Tuesday, September 6, 2016

The Fading Warmth

It was quite warm earlier today. It got up into the mid-80's, and for a while, we had the air conditioning on. It was sunny (for the most part), with a few scattered clouds, and some brief, denser cloud coverage mid-afternoon. On the whole, it was a really nice day outside.

Days like this make me feel a small-but-significant sense of sadness. It's not so much the day itself that makes me feel sad, it's the knowledge that these days are soon to be a thing of the past. It's September. Soon, the leaves will be falling off the trees, we'll be bundling up just to go outside, and it will be getting dark late-afternoon. Summer is (technically) officially over.

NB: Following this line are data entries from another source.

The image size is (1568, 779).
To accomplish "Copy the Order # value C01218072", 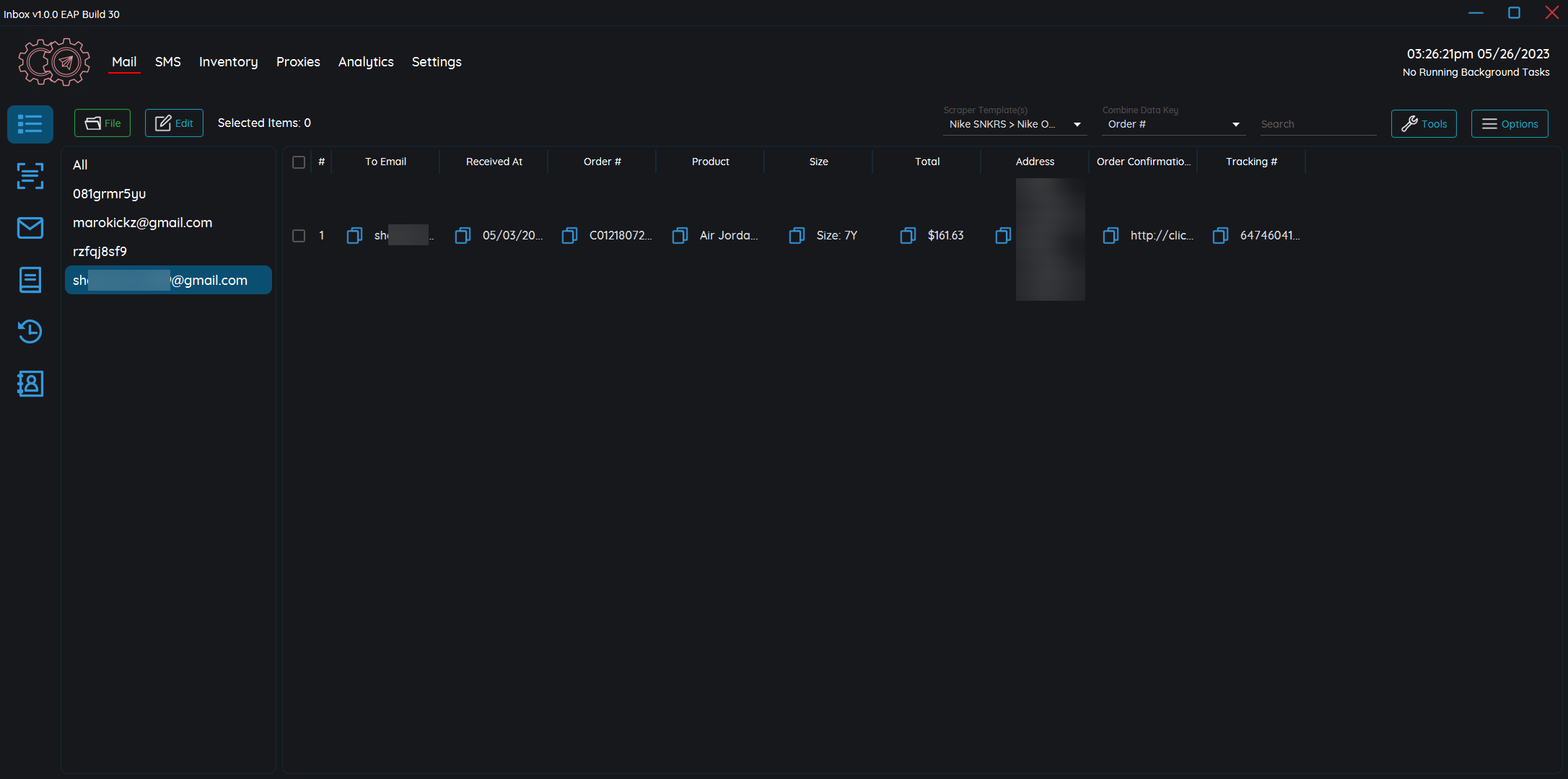I will [x=569, y=236].
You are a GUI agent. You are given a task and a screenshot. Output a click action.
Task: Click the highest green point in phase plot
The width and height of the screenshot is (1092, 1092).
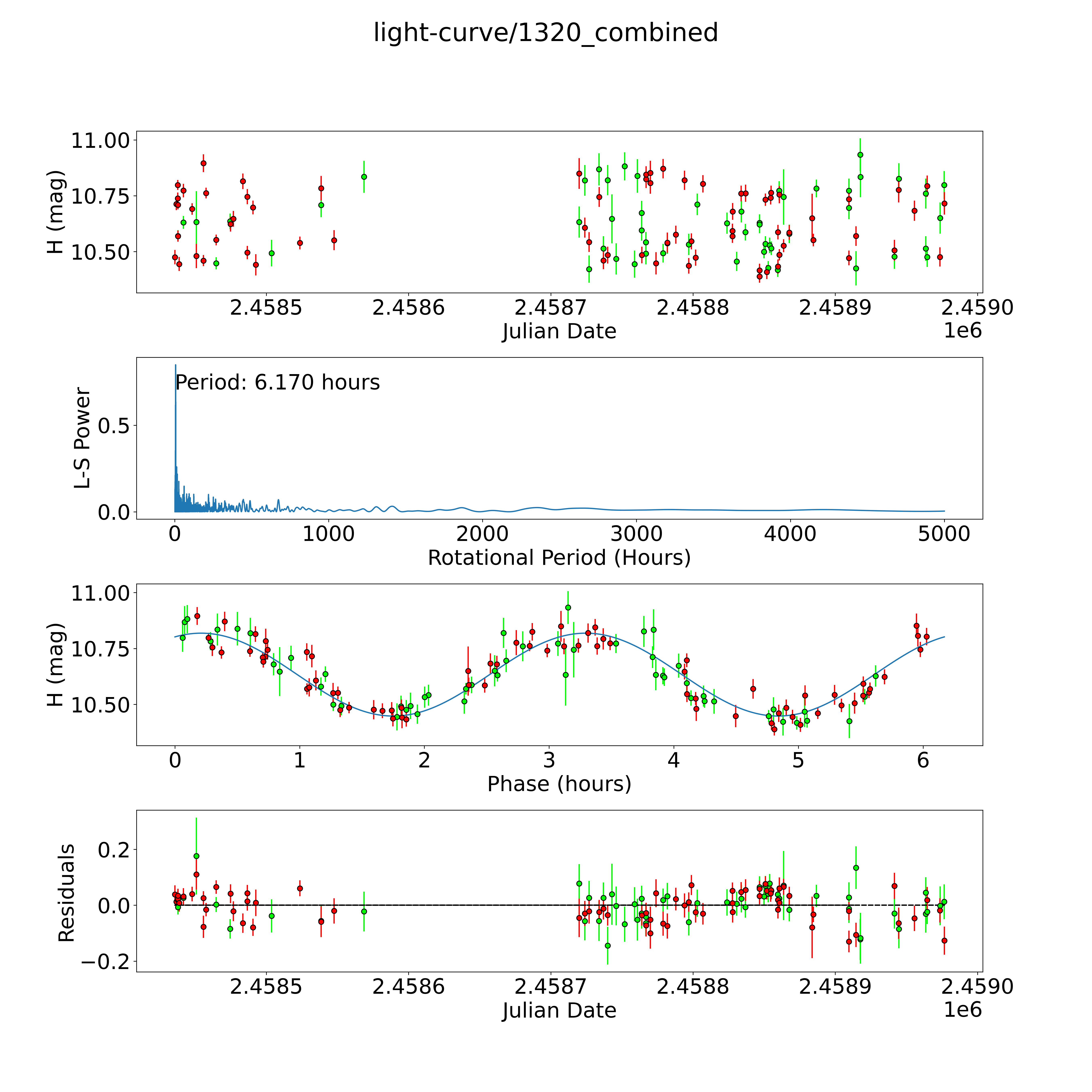coord(568,608)
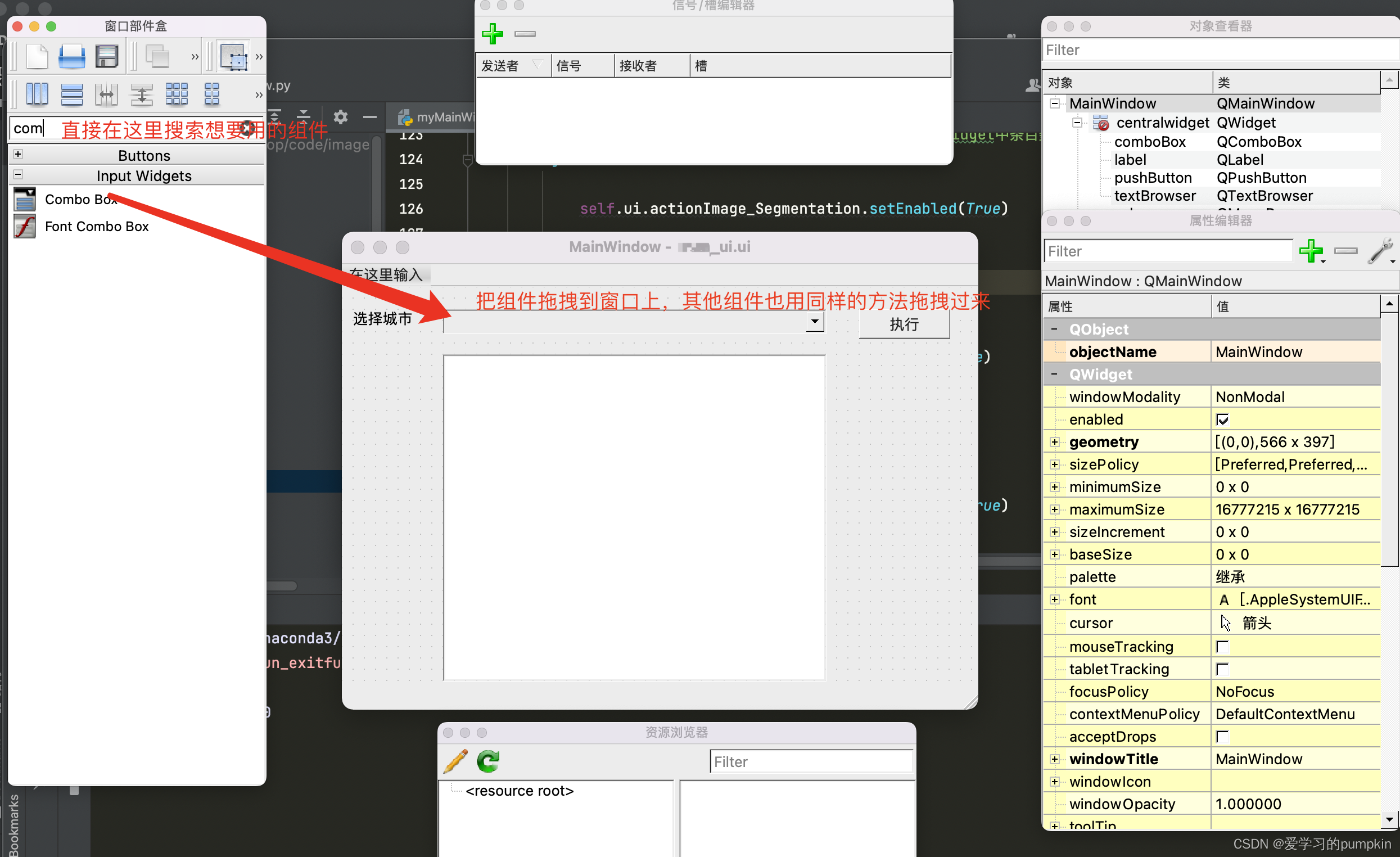Image resolution: width=1400 pixels, height=857 pixels.
Task: Click the green plus in Signal/Slot editor
Action: 492,34

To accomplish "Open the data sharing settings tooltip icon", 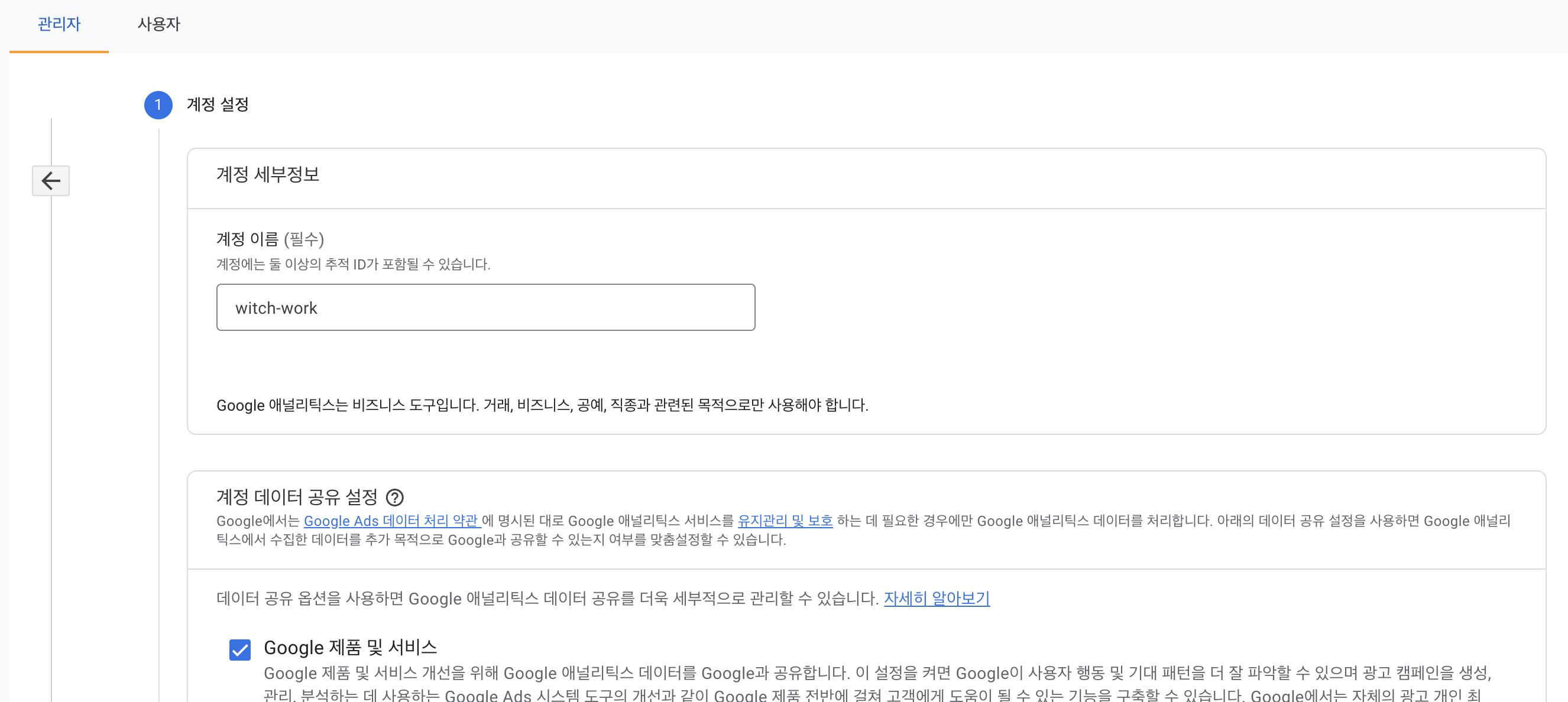I will pos(396,498).
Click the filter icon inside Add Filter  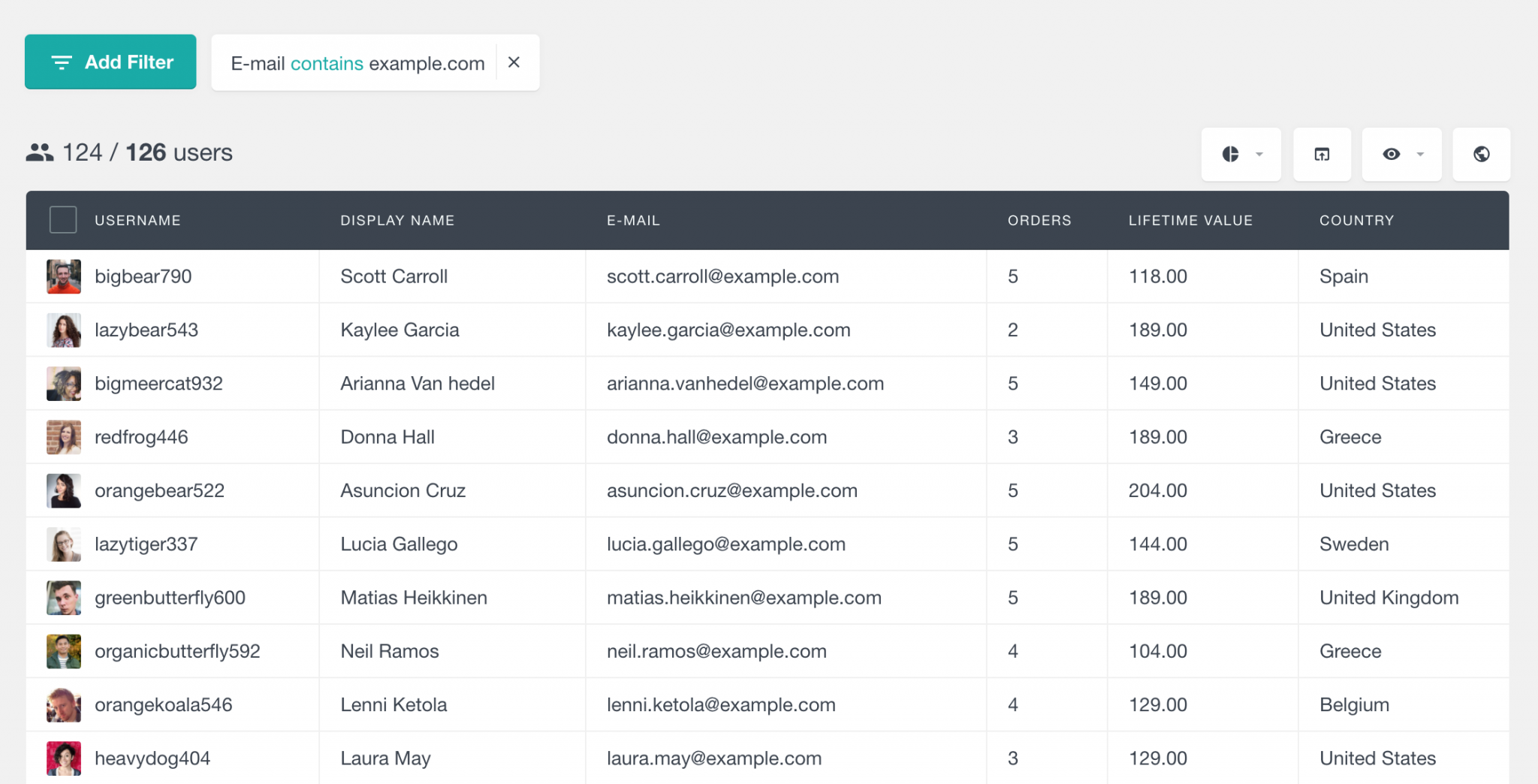pyautogui.click(x=62, y=62)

The warm days are behind us. Sure, there might be another one or two as the months wear on, but by then they will have become the exception instead of the rule. My dad and I were talking about this last week over some slices of cantaloupe. We talked about the passing of one season into the next, about the warm days gone by, and about how the time of cantaloupe was nearly over. Indeed, that this would probably be the last cantaloupe of the season (it wasn't; another was purchased yesterday and is currently being held in cold storage). It takes warmth for a cantaloupe to grow and ripen and sweeten, and it takes sunlight. Both those things will be in short supply soon enough.

Why do days such as these make me feel sad? They remind me that some things lost can never be reclaimed. They live on only in our memories.

I would like to close with the obvious-but-obligatory "Game of Thrones" reference. Winter is coming. (It's still a way off, but it is still coming.)